Во второй, «земной» группе рекомендовались беседы о кино, курортах, заграницах, машинах, поп-группах, ночных барах, стриптизах и тратах денег; всё — вперемешку с разными суперменскими приключениями из своей жизни. Но если в первой группе следовало играть роль интеллектуала-отрешенца (позиция, не требующая особых морально-физических затрат), то во второй полагалось на деле подтверждать сказанное, что требовало гораздо больше того, что я имел (и умел).

Поэтому я сразу склонился к третьей, «низшей» группе, которая требовала всего лишь отдельного номера, бутылки водки, двух шашлыков и магнитофона (фрейдовскую роль тут играли сальные анекдоты).

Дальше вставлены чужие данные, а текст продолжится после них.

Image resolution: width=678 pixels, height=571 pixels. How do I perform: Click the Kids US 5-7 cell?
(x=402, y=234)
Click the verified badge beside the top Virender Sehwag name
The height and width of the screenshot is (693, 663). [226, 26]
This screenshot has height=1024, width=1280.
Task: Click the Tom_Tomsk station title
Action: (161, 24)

Но выясняется, что водку она не пьёт, анекдоты вызывают сдержанное недовольство, а из беглых разговоров о курортах и заграницах становится ясно, что она много ездила и повидала (отец был директором крупного завода). Тут ловить нечего. Считая себя сильным в деле обольщения интеллектуалок, двигаю вперёд ферзя — Жан-Поля Сартра, облачённого в мантию экзистенциализма.

Она слушает внимательно, не перебивая, но я почему-то мешаюсь под её проницательным взглядом. К тому же приходится всё время отводить глаза от её заманчивых коленей, не смотреть в магический вырез сарафана, скрывать трепет ноздрей и держать «в руках» свои руки, которые так стремятся к её пахучему плечу, но никак не решаются на последний шаг — на первое касание…

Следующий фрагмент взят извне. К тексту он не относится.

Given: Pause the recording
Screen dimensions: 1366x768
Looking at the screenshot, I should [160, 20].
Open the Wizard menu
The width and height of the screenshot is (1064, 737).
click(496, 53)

К счастью, сизоносый массовик в парусиновых брюках растягивает мехи аккордеона.

— Какой кошмар! — начинаю я томно злословить, стараясь вызвать её улыбку, но она мягко-твёрдо прерывает:

— Зачем, не надо! Людям же весело!.. — И я сконфуженно умолкаю.

В довершение позора у скамейки вырастает мамина подруга и принимается отчитывать меня:

— А, вот ты где!.. С барышнями уже сидишь!.. А я ищу тебя, с ума схожу, бегаю, думала, ты в город один пошёл, боялась, что заблудишься. И пьяных много… Им побить такого доходягу, как ты, — пара пустяков! Ты почему свитер не надел? Иди надень сейчас же, холодно! Иди-иди, никуда твоя барышня не убежит! Иди, а то простудишься — возись потом с тобой!..

Проклиная в уме настырную женщину, я замечаю недоумение в глазах «барышни» — она встаёт:

— И правда — холодно, пойду, спокойной ночи! — и быстрыми шагами, говорящими о том, что о провожаниях и думать нечего, удаляется.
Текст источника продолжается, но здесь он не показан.